-- Entries provided start --

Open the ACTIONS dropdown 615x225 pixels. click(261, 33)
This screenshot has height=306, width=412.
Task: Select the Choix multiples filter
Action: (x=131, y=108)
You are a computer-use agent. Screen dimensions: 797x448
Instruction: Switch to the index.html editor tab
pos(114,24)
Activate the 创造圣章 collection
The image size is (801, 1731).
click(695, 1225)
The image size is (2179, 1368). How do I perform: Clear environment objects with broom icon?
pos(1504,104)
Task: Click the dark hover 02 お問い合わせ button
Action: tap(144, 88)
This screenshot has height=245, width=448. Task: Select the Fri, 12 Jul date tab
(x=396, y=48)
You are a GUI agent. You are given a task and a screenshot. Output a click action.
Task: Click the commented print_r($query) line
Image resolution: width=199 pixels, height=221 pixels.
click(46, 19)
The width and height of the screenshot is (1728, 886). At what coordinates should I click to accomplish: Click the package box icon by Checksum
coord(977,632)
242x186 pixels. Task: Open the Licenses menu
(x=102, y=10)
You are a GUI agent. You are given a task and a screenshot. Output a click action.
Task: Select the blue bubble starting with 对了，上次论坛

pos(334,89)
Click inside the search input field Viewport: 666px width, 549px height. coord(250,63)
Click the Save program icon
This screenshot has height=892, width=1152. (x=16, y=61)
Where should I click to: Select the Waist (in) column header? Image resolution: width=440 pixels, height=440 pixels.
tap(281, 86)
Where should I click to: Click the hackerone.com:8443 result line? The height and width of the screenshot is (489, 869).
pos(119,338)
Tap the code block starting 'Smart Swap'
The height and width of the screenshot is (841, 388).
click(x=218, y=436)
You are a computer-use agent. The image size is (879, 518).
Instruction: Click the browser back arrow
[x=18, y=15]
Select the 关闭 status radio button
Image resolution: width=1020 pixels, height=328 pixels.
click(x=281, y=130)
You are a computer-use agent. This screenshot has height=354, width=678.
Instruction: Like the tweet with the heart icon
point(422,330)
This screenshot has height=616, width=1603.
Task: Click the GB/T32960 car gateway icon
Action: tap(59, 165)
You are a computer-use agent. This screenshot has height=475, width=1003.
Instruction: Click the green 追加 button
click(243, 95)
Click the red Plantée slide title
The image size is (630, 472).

-- Entries provided end --

*Given request:* Copy the data above line for line, with no changes.

*Exercise output:*
Open the ACTIONS dropdown 615x225 pixels. click(261, 33)
This screenshot has height=306, width=412.
Task: Select the Choix multiples filter
Action: (x=131, y=108)
You are a computer-use agent. Screen dimensions: 797x448
Instruction: Switch to the index.html editor tab
pos(114,24)
Activate the 创造圣章 collection
The image size is (801, 1731).
click(695, 1225)
The image size is (2179, 1368). How do I perform: Clear environment objects with broom icon?
pos(1504,104)
Task: Click the dark hover 02 お問い合わせ button
Action: tap(144, 88)
This screenshot has height=245, width=448. Task: Select the Fri, 12 Jul date tab
(x=396, y=48)
You are a GUI agent. You are given a task and a screenshot. Output a click action.
Task: Click the commented print_r($query) line
Image resolution: width=199 pixels, height=221 pixels.
click(46, 19)
The width and height of the screenshot is (1728, 886). At what coordinates should I click to accomplish: Click the package box icon by Checksum
coord(977,632)
242x186 pixels. Task: Open the Licenses menu
(x=102, y=10)
You are a GUI agent. You are given a task and a screenshot. Output a click action.
Task: Select the blue bubble starting with 对了，上次论坛

pos(334,89)
Click inside the search input field Viewport: 666px width, 549px height. coord(250,63)
Click the Save program icon
This screenshot has height=892, width=1152. (x=16, y=61)
Where should I click to: Select the Waist (in) column header? Image resolution: width=440 pixels, height=440 pixels.
tap(281, 86)
Where should I click to: Click the hackerone.com:8443 result line? The height and width of the screenshot is (489, 869).
pos(119,338)
Tap the code block starting 'Smart Swap'
The height and width of the screenshot is (841, 388).
click(x=218, y=436)
You are a computer-use agent. The image size is (879, 518).
Instruction: Click the browser back arrow
[x=18, y=15]
Select the 关闭 status radio button
Image resolution: width=1020 pixels, height=328 pixels.
click(x=281, y=130)
You are a computer-use agent. This screenshot has height=354, width=678.
Instruction: Like the tweet with the heart icon
point(422,330)
This screenshot has height=616, width=1603.
Task: Click the GB/T32960 car gateway icon
Action: tap(59, 165)
You are a computer-use agent. This screenshot has height=475, width=1003.
Instruction: Click the green 追加 button
click(243, 95)
Click the red Plantée slide title
The image size is (630, 472).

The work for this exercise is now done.